## WORK REQUEST
Don't include pictures. Quote the lines below from the first through the line that contains "Screen dimensions: 251x219".

----- EXERCISE MATERIALS -----

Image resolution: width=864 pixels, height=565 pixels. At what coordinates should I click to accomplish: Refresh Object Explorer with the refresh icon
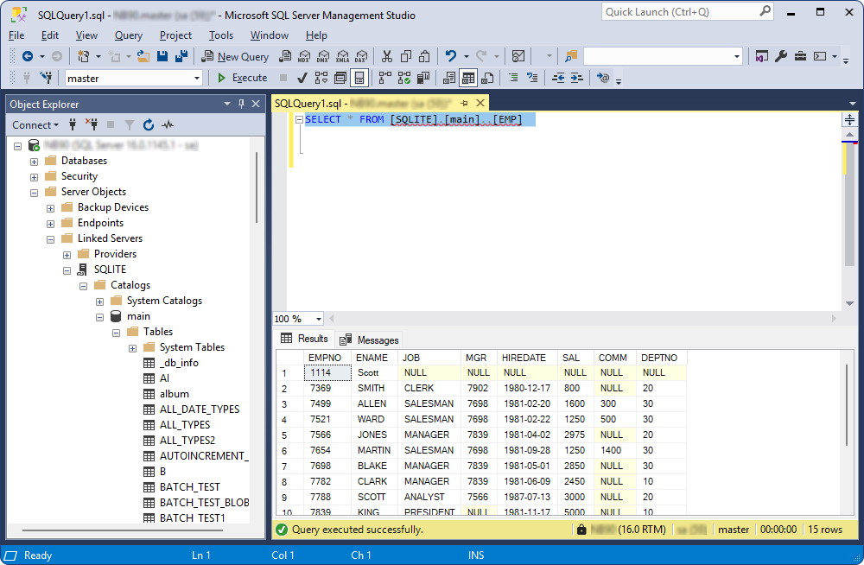tap(149, 124)
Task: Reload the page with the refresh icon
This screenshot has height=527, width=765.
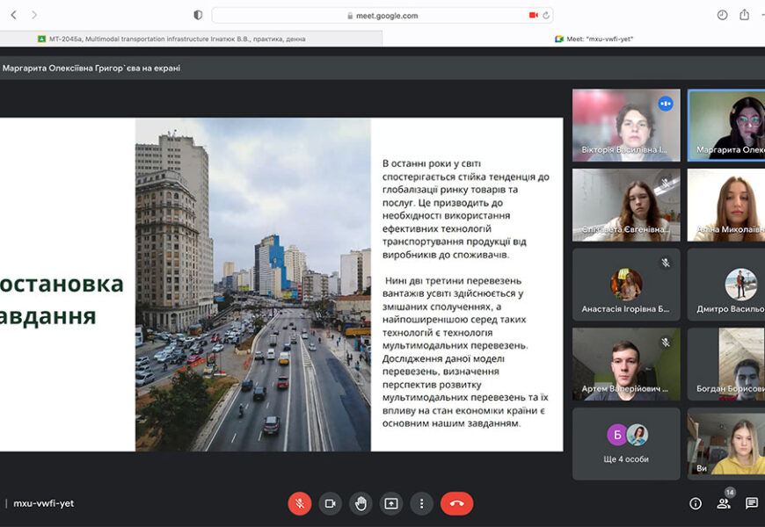Action: click(x=546, y=15)
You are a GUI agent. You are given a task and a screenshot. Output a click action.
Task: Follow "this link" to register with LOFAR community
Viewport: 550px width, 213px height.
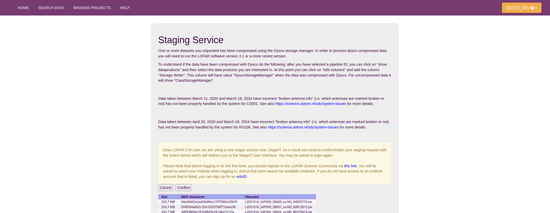point(350,166)
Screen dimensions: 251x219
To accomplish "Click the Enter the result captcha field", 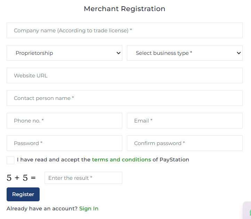I will tap(83, 178).

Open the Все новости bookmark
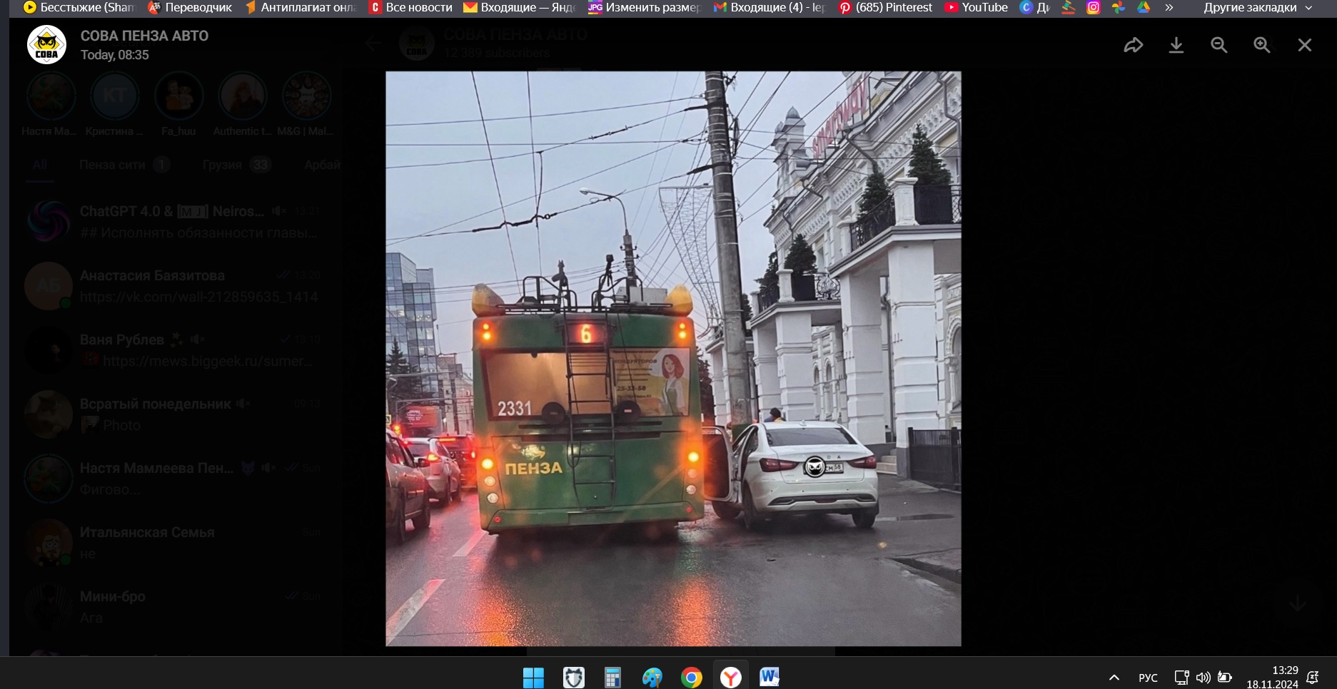pos(410,8)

-----

## ANSWER BOX
Image resolution: width=864 pixels, height=565 pixels. At what coordinates should I click to accomplish: Refresh Object Explorer with the refresh icon
tap(149, 124)
Task: Reload the page with the refresh icon
This screenshot has height=527, width=765.
Action: click(x=546, y=15)
You are a GUI agent. You are given a task and a screenshot. Output a click action.
Task: Follow "this link" to register with LOFAR community
Viewport: 550px width, 213px height.
point(350,166)
Screen dimensions: 251x219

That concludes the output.